Un déficit hydrique record
Les précipitations ont été inférieures de 40 % à la normale depuis mars dans les régions méridionales. « C'est la pire sécheresse que j'ai connue en trente ans de métier », déclare Jean-Pierre Dupont, viticulteur à Châteauneuf-du-Pape. Le stress hydrique a provoqué un avortement précoce des grappes et un arrêt de la croissance des baies. Les rendements pourraient chuter de 30 à 50 % dans les zones les plus arides.
Des conséquences économiques immédiates
La baisse de la production devrait entraîner une hausse des prix du vin. Les courtiers estiment que les prix au négoce pourraient augmenter de 10 à 20 % dès la mise en bouteille. Les petites exploitations, qui n'ont pas accès à l'irrigation, seront les plus fragilisées. « Sans eau, on ne peut rien faire. Certains collègues vont devoir se diversifier ou abandonner », alerte le syndicat des vignerons indépendants.

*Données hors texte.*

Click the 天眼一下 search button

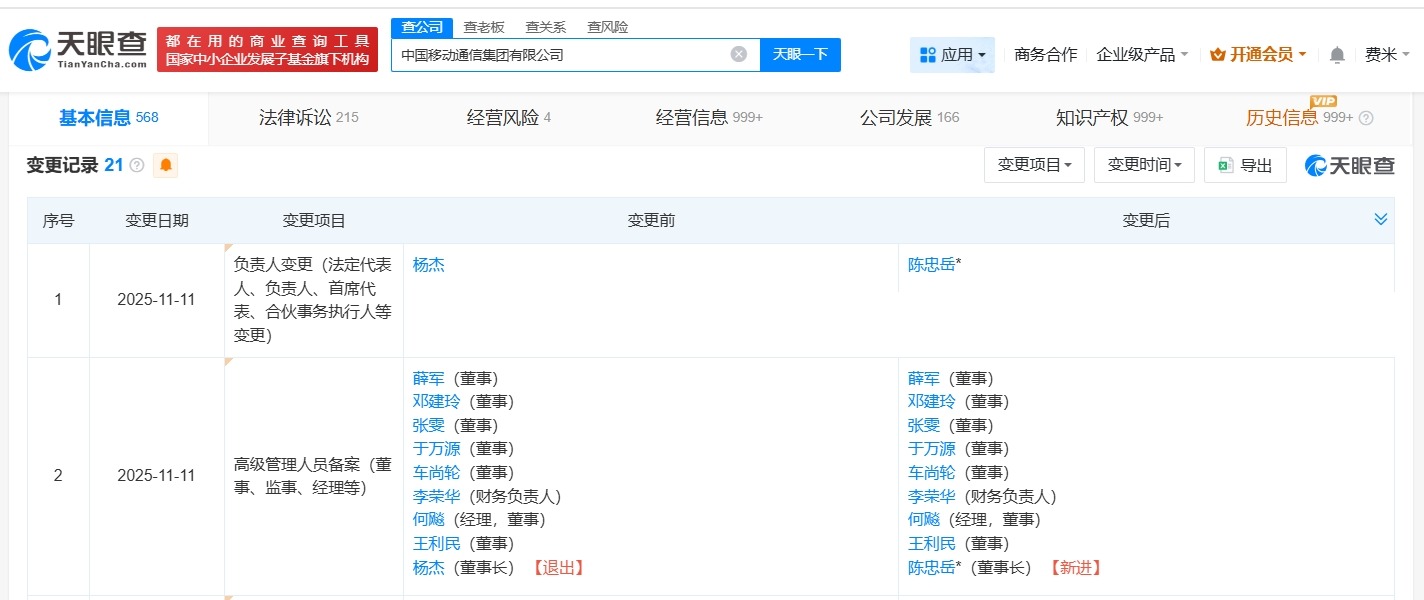coord(800,55)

Adaptation nécessaire face au changement climatique
Face à ces événements récurrents, la filière vinicole cherche des solutions. Des expérimentations sont en cours sur des cépages plus résistants à la sécheresse, comme le grenache ou le cinsault. L'INRAE travaille également sur des techniques d'irrigation raisonnée. « Il faut anticiper, car ce type d'épisode va devenir la norme », prévient une climatologue de Météo-France.
Les vendanges débuteront avec deux à trois semaines d'avance dans la plupart des régions, en raison de la maturation accélérée des raisins. La qualité pourrait toutefois être préservée dans les parcelles les moins stressées, grâce à une concentration naturelle des arômes.